原発立地地域における産業別・従業員数の割合
(出典)経済センサス2014を元に、未回答などをのぞく全国原子力発電所在地市町村協議会の正会員市町村のデータを集計
原発立地地域は、日本のエネルギー政策に協力し、それを支える役割を果たしています。その尽力に応えようと、国はさまざまな支援をおこなっています。そのひとつは「電源立地地域対策交付金」の交付です。また、原発からの固定資産税収も、自治体の財政にプラスの影響をもたらします。これらの立地自治体の財政へのプラスの影響がピークを迎えるのは原発が運転を開始した時で、その後は設備の減価償却にともなって収入は減るものの、運転開始前より高めに推移します。立地自治体は、この原発からの収入見通しを元に、中長期的な事業計画を立てています。ただ、このことにより、立地自治体では、地方税収のうち固定資産税収が占める割合が、全国平均の41%より高い60%となっています。これは、立地自治体の財政が、原発の動向に大きな影響を受けてしまうということを意味します。

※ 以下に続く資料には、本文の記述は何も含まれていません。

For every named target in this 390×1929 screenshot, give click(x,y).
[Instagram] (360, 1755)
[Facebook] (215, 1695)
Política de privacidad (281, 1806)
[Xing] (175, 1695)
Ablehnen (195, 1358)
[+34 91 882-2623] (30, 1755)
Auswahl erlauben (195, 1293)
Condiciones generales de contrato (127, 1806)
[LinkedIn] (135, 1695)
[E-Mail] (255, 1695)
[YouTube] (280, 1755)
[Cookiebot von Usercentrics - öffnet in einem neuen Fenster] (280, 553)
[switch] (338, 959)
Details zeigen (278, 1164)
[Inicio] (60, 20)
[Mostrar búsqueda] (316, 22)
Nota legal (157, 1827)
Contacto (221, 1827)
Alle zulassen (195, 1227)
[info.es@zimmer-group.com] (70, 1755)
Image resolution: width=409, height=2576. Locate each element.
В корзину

(出典)財政状況資料集(総務省)を元に、全国原子力発電所在地市町村協議会の正会員市町村等のデータを集計
2011年に起こった原発事故以来、原発政策は安全を最優先に見直しがおこなわれました。現在、事故を教訓にしてつくられた、世界でもっとも厳しい水準の規制基準の下で、これまでよりさらに高い安全性を求める再審査がおこなわれています。

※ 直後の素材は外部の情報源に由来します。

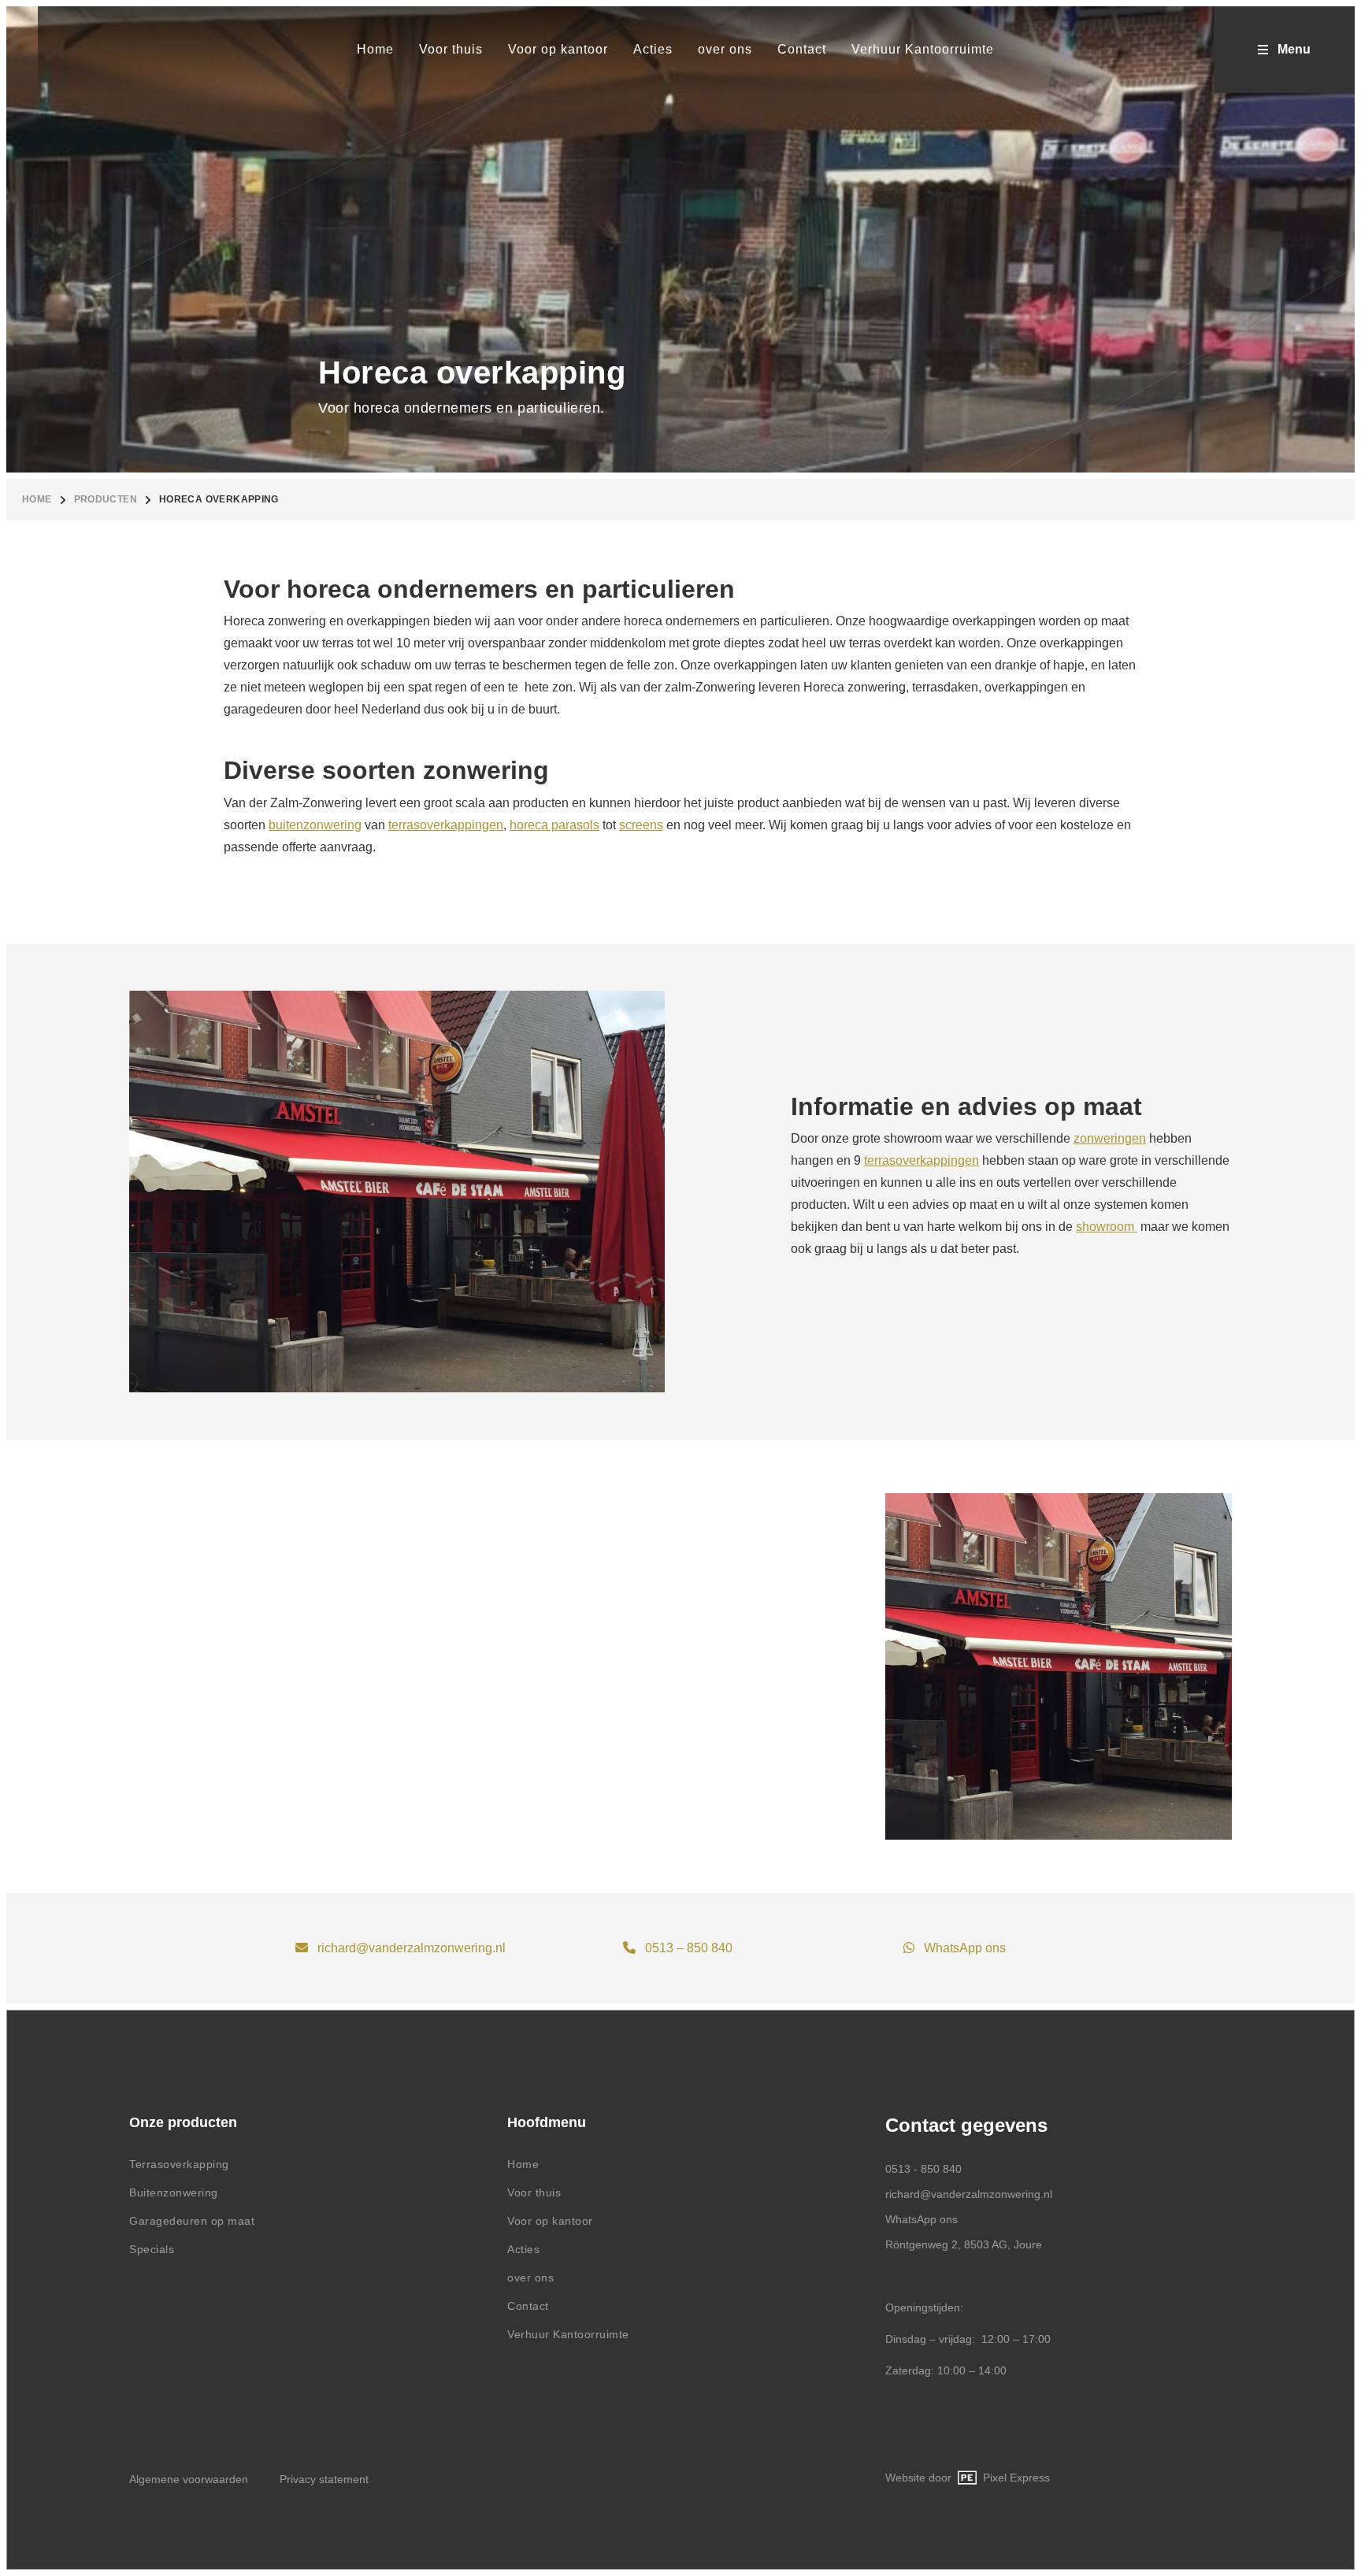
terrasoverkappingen (445, 825)
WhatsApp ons (965, 1948)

このような新規制基準に基づく審査は、原発の安全を追求するために重要な取り組みです。しかし立地地域では、原発の長期停止や建設中断が、財政に大きな影響を与えています。また、地域経済にも影響が出ています。たとえば、2013年度に資源エネルギー庁がおこなった調査では、福井県敦賀市・美浜町の全産業売上高は、原発停止後、6%減少していることが分かりました。特に運輸業、卸売業、宿泊業の落ち込みが大きく、だんだんと緩和傾向は見られるものの、直近でも影響は継続しています。原発のある地域は潤っているというイメージのある人もいるかもしれませんが、もともと抱えていた人口減などの課題に加え、運転開始時期の不透明さにより自治体が長期的な事業計画を策定しにくい状況にあるなど、立地地域はさまざまな課題を抱えているのです。

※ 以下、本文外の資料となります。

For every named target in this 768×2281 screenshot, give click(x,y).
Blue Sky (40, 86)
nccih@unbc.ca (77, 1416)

そうした中で、原発立地地域への支援はどのようにあるべきかという基本があらためて問われています。原発設置によって得られる補助金や交付金は、あくまで地域発展のきっかけとすべきものであり、立地地域はその国の支援をきっかけとして、地域に「持続可能な産業」をつくりあげていくことが重要です。そこで国に求められる支援とは、短期的には①立地自治体の実情に合わせた柔軟な財政支援、中期的には②自治体と民間企業の連携の推進、そして長期的には③自立的に新しい産業・事業を生み出していくための支援です。長期的に、地域で自立的に新しい産業・事業を生み出していくことができる力をつけるためには、その基盤となる人材の育成やブランド作りはもちろん、関係者が試行錯誤した体験や成功した実感を共有し、継続的な挑戦を続けていくための原動力にしていくことが必要となります。そこで、各地域に精通した全国の地方経済産業局が持つ知見も活用しながら、原発立地地域それぞれの事情に即した、持続的な地域振興を目指す取り組みが進められています。こうした地域振興の取り組みの中で、成功事例も現れはじめています。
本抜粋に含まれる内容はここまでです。